### What is required
Pull out every line in the data below that contains the word "from" and copy each of those lines in full.
-.-.-
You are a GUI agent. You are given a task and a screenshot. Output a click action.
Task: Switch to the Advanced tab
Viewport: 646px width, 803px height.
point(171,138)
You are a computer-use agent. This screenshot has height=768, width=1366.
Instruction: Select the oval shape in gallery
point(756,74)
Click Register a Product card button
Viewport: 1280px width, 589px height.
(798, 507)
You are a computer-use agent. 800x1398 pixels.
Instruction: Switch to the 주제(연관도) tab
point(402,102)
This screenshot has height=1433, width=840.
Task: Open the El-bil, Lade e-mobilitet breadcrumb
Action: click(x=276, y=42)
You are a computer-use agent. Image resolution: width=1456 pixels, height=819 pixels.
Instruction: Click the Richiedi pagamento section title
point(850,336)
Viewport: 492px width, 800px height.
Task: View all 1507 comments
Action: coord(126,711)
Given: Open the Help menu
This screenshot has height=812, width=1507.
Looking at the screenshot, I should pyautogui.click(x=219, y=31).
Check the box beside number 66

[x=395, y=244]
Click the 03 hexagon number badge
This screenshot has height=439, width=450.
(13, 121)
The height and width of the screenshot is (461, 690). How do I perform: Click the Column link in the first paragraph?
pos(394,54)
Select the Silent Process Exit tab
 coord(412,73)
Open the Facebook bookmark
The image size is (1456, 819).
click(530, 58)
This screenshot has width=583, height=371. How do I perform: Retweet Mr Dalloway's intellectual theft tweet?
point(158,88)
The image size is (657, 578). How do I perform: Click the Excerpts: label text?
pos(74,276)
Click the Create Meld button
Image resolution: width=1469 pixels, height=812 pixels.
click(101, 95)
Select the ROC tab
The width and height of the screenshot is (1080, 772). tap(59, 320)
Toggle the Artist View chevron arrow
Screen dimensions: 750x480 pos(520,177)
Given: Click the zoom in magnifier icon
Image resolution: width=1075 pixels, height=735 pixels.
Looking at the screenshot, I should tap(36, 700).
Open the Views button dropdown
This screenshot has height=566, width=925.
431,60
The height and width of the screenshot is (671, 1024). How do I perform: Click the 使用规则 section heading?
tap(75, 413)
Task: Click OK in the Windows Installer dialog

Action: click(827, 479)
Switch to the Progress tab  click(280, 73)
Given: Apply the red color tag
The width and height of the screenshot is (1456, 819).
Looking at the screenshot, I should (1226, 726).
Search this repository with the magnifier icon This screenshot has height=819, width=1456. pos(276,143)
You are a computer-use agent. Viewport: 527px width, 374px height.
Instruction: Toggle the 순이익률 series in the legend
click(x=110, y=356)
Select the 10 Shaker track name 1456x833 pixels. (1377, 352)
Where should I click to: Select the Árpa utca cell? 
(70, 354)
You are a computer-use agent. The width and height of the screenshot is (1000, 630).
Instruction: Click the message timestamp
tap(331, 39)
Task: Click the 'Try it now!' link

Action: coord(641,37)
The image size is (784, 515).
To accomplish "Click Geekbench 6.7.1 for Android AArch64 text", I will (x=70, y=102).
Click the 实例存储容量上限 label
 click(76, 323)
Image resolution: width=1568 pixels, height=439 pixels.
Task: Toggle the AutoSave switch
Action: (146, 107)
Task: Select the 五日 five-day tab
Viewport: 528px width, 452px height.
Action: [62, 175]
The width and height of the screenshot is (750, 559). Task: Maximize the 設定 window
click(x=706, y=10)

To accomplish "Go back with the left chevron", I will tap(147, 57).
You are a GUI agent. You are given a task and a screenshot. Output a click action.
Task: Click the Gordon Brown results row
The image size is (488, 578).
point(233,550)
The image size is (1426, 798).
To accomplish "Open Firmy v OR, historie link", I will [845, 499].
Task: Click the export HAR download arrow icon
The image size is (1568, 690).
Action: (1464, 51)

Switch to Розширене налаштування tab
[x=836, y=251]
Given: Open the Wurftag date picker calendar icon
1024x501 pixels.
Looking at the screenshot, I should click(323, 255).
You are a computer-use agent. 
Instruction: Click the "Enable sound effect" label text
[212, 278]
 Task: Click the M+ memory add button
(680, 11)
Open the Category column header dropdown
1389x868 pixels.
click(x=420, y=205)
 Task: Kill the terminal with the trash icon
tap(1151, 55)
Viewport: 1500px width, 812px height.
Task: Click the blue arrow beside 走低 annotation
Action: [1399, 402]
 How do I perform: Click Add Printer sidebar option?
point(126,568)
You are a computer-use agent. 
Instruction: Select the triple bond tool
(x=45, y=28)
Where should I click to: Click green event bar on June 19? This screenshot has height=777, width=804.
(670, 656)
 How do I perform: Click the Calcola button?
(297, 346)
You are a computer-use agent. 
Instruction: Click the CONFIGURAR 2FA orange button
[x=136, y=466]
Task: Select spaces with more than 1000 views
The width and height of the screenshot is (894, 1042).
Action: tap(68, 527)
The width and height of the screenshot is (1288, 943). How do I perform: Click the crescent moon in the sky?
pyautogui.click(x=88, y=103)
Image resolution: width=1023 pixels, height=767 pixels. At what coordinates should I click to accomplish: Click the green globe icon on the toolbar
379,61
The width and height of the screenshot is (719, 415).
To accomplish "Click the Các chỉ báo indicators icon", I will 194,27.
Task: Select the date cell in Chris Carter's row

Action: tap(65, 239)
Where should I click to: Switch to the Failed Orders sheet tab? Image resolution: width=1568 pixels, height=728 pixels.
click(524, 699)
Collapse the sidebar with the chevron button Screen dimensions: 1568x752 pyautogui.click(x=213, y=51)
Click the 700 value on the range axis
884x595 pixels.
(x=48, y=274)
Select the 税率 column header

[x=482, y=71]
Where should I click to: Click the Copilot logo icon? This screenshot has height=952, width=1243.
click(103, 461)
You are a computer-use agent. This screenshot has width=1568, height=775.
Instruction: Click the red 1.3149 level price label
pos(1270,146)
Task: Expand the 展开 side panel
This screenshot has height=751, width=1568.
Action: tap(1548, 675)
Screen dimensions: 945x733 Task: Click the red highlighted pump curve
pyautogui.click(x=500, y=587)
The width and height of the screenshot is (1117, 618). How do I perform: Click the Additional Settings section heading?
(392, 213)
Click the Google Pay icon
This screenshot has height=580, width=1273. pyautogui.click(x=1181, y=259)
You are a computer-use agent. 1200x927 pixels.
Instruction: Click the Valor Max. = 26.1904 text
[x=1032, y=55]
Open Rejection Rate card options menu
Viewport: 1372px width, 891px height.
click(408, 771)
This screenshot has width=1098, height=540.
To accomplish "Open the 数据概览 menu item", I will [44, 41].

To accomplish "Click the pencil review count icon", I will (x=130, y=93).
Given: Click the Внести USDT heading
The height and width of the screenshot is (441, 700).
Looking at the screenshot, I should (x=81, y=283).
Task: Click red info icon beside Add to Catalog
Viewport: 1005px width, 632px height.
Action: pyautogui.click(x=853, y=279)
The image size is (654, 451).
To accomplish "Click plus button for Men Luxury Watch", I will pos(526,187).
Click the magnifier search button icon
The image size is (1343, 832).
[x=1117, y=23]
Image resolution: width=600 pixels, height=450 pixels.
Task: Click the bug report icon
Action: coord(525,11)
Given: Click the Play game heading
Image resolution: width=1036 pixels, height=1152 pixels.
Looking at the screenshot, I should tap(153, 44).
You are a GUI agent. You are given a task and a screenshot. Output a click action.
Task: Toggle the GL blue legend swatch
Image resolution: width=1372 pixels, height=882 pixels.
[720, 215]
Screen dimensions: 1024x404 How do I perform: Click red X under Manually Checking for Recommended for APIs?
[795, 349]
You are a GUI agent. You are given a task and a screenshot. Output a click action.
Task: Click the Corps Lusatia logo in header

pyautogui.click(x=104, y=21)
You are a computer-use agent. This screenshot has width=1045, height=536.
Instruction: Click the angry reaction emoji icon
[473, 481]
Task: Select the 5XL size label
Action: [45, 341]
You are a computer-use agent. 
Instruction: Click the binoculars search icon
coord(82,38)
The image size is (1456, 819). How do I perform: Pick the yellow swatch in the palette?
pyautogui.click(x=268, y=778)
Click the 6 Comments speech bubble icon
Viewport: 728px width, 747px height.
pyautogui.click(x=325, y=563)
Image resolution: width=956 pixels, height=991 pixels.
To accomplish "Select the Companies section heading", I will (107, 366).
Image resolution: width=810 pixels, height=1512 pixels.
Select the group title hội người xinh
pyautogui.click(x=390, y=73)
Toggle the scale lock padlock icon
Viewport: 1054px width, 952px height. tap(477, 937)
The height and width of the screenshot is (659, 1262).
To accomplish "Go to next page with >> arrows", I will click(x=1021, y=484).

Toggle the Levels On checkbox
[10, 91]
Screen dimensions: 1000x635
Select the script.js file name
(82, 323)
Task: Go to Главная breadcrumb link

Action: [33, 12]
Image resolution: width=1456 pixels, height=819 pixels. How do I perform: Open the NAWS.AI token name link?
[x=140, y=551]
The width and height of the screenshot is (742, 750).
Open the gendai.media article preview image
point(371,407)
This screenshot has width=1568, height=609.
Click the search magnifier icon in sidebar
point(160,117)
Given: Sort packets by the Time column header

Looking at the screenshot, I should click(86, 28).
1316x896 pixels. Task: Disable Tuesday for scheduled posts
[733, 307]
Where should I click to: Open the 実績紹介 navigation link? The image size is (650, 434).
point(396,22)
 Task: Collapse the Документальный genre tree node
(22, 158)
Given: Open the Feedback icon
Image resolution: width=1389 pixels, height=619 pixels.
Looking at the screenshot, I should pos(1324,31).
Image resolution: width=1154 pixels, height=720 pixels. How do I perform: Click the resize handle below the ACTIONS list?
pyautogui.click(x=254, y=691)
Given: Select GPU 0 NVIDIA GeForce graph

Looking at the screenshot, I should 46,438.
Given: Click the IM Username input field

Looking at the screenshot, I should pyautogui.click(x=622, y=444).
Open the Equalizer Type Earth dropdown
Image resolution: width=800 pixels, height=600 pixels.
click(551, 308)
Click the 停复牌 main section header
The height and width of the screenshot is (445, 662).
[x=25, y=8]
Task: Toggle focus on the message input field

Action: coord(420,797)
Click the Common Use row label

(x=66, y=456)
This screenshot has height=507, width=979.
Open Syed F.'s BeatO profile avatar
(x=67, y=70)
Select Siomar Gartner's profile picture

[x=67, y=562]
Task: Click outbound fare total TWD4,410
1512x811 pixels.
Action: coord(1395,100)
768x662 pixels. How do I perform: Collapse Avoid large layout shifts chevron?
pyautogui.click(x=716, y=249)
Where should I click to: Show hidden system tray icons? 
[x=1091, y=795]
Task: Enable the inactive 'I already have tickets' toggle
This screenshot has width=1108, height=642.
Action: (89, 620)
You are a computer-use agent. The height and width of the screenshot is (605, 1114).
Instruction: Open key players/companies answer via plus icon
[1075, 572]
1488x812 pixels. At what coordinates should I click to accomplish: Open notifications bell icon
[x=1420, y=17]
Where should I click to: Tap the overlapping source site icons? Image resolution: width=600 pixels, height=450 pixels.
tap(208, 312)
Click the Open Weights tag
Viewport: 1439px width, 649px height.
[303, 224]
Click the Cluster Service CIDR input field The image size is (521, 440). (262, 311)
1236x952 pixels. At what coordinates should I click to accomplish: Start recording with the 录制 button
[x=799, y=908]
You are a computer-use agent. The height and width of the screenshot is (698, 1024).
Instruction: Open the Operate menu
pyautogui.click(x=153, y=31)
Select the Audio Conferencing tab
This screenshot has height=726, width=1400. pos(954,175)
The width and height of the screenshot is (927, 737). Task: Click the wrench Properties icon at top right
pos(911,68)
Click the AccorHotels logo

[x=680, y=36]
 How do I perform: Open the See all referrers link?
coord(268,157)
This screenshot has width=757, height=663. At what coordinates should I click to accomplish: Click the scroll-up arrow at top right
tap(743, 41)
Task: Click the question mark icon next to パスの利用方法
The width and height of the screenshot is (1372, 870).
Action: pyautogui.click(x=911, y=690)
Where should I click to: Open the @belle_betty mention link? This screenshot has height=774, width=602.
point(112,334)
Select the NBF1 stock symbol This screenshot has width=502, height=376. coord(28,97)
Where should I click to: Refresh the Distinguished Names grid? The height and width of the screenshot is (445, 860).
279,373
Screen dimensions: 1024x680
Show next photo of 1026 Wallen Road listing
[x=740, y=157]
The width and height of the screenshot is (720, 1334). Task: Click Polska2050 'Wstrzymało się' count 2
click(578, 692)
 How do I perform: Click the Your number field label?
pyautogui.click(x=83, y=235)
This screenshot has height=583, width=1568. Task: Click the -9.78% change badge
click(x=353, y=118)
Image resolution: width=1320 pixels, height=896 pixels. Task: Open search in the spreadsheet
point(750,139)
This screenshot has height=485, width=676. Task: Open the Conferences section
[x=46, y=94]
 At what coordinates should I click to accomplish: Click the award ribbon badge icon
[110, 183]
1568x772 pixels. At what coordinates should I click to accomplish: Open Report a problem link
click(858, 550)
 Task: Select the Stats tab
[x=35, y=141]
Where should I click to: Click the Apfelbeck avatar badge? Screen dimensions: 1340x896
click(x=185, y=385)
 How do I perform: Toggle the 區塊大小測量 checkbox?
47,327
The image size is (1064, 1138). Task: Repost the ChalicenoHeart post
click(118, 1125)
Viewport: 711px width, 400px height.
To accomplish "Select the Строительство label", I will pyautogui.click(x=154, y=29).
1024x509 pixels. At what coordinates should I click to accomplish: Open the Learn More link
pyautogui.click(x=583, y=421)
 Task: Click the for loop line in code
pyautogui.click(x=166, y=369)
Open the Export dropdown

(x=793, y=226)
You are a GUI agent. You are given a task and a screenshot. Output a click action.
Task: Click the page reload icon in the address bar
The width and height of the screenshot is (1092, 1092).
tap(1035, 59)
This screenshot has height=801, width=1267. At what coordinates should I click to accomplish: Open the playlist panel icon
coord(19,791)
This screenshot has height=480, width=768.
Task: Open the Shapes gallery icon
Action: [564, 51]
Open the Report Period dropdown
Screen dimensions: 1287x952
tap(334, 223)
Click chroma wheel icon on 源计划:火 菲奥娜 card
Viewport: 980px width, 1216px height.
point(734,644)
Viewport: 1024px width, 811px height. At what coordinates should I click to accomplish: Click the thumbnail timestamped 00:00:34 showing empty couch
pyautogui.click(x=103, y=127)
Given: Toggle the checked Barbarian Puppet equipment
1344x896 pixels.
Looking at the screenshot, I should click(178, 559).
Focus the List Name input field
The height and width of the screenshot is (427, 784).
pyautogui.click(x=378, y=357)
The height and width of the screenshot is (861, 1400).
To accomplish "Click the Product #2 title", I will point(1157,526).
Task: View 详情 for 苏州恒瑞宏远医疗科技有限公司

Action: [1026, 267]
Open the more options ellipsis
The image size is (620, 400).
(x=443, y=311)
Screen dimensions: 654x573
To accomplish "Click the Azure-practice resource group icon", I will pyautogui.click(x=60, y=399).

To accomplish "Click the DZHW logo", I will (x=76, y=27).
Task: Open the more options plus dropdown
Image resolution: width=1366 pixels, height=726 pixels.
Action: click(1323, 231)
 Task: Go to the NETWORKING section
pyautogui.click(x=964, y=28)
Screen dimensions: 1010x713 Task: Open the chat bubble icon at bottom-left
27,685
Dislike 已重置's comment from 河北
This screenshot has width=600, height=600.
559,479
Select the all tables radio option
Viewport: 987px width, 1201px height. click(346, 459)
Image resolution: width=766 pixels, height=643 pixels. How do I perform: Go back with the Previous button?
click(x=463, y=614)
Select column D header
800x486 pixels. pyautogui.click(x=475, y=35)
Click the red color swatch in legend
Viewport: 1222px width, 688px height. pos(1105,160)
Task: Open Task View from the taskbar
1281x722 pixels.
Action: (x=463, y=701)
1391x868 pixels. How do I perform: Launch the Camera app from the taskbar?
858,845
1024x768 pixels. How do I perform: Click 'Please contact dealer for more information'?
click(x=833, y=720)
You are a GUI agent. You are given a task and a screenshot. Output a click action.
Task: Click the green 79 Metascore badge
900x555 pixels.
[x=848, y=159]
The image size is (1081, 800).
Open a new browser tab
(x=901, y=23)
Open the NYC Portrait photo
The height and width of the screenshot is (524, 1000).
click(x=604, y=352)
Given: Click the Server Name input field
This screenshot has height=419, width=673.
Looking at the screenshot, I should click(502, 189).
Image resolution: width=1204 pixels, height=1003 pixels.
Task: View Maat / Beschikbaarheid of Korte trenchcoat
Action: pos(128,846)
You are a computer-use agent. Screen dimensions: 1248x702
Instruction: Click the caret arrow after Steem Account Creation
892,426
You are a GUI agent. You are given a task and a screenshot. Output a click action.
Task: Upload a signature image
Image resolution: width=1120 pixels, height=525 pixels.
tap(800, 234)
-.-.-
### Task answer
Dislike 已重置's comment from 河北
Task: Open Task View from the taskbar
1391x868 pixels. How do I perform: Launch the Camera app from the taskbar?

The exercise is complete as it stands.